Były prezydent wezwał także do "spokoju i dialogu" w Boliwii i przyznał, że jest "zaskoczony zdradą dowódcy sił zbrojnych Williama Kalimana", który nalegał na jego rezygnację. "Chcę powiedzieć jego zwolennikom, że odzyskamy demokrację, ale do tego potrzeba dużo cierpliwości i pokojowej walki" - powiedział.

Dodał, że otrzymał informacje, iż niektórzy żołnierze armii boliwijskiej planują "zbuntować się" przeciwko oficerom, którzy namawiali go do rezygnacji. Nie wyjaśnił jednak, jak duża jest to grupa wojskowych ani w jaki sposób bunt ma być przeprowadzony.

W wywiadzie na Reutera Morales powiedział, że nowe wybory prezydenckie w jego kraju mogłyby odbyć się bez niego, jak chce tego tymczasowa prezydent Boliwii. Jeanine Anez już w czwartek mówiła, że jego ubieganie się o czwartą kadencję "należy z góry wykluczyć".

"Jeśli nie chcą, żebym wziął udział w wyborach, to nie ma problemu. Ze względu na demokrację mogę zrezygnować. Zastanawiam się tylko, dlaczego tak bardzo boją się Evo" - mówił Morales. Przyznał, że nie wie, kto może być kandydatem na prezydenta z ramienia jego lewicowej partii Ruch na rzecz Socjalizmu (MAS). Wyjaśnił, że tę decyzję podejmą inni członkowie władz ugrupowania.
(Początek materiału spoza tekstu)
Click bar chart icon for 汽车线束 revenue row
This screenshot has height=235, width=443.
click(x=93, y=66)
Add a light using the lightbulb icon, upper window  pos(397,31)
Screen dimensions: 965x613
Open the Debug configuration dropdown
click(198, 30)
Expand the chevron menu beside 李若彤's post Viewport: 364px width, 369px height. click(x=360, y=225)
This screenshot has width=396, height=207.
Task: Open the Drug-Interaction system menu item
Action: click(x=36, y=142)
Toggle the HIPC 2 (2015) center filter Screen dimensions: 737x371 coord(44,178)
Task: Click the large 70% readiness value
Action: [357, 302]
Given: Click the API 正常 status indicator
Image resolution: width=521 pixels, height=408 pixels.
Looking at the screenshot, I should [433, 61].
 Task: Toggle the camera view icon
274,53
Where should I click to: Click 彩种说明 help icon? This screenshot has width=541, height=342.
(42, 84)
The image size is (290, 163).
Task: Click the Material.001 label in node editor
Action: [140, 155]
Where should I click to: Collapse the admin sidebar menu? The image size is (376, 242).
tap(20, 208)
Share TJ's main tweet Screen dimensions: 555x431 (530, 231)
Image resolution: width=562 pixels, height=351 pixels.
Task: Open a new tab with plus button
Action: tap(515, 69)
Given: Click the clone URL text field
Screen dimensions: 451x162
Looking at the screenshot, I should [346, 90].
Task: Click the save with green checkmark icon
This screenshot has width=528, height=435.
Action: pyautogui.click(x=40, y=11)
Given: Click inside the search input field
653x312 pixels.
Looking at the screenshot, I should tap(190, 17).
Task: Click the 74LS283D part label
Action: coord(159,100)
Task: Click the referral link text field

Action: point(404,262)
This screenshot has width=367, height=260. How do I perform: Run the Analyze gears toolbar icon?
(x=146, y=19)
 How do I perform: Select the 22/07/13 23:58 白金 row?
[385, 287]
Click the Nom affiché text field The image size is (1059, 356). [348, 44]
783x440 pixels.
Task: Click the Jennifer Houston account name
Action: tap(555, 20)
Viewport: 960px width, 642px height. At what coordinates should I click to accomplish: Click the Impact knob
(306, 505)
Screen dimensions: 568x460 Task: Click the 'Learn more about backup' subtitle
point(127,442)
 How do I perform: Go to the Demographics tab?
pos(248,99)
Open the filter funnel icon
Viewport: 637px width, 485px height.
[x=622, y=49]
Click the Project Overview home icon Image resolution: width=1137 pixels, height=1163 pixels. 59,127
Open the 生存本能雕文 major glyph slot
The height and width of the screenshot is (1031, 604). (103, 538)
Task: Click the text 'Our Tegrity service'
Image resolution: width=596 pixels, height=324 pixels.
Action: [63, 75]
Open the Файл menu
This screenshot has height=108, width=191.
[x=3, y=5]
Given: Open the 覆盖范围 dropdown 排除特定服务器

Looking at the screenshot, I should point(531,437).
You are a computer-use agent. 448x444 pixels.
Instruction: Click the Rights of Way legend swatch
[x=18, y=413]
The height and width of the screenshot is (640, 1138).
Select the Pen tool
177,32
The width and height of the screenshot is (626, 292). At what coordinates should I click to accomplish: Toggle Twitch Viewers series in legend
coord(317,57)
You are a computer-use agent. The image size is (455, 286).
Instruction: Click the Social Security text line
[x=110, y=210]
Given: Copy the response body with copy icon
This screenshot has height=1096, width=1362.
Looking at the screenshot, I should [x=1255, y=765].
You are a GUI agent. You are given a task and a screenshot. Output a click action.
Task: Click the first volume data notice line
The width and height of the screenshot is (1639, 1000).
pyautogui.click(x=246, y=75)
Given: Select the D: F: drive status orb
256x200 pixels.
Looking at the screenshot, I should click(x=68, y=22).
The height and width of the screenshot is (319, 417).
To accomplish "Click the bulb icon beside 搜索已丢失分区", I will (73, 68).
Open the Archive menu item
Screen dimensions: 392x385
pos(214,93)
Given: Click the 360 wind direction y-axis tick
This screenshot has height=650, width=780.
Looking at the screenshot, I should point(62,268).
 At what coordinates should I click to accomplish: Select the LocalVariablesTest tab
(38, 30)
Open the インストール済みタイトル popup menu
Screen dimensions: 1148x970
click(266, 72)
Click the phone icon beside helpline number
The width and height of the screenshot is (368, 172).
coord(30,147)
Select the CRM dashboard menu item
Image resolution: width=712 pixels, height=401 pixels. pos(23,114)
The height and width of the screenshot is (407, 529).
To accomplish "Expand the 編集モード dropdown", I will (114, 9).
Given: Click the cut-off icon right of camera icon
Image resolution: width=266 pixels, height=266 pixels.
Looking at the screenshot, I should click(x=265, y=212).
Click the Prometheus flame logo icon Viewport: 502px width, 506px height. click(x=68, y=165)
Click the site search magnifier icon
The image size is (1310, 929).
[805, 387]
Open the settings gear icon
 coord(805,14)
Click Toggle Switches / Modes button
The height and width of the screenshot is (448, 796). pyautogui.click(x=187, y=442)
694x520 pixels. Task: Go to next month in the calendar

Morales powiedział też, że nie wyklucza powrotu do Boliwii, ale chciałby, aby wcześniej jego rezygnacja została zatwierdzona przez parlament. Wcześniej Anez mówiła, że były prezydent może wrócić do kraju, ale musi liczyć się z tym, że stanie przed sądem i odpowie za "oszustwo wyborcze i korupcję".

Morales podkreślił, że nie namawia nikogo do demonstracji, chociaż wie, że jego zwolennicy organizują manifestacje w stolicy La Paz i w pobliskim El Alto.

Powiedział również, że po jego rezygnacji Stany Zjednoczone zaoferowały mu pomoc w wydostaniu się z Boliwii. "Stany Zjednoczone skontaktowały się z naszym ministrem spraw zagranicznych i zaoferowały wysłanie samolotu, który zabrałby nas tam, gdzie byśmy chcieli" - zdradził Morales. "Byłem pewien, że będzie to Guantanamo" - dodał z uśmiechem.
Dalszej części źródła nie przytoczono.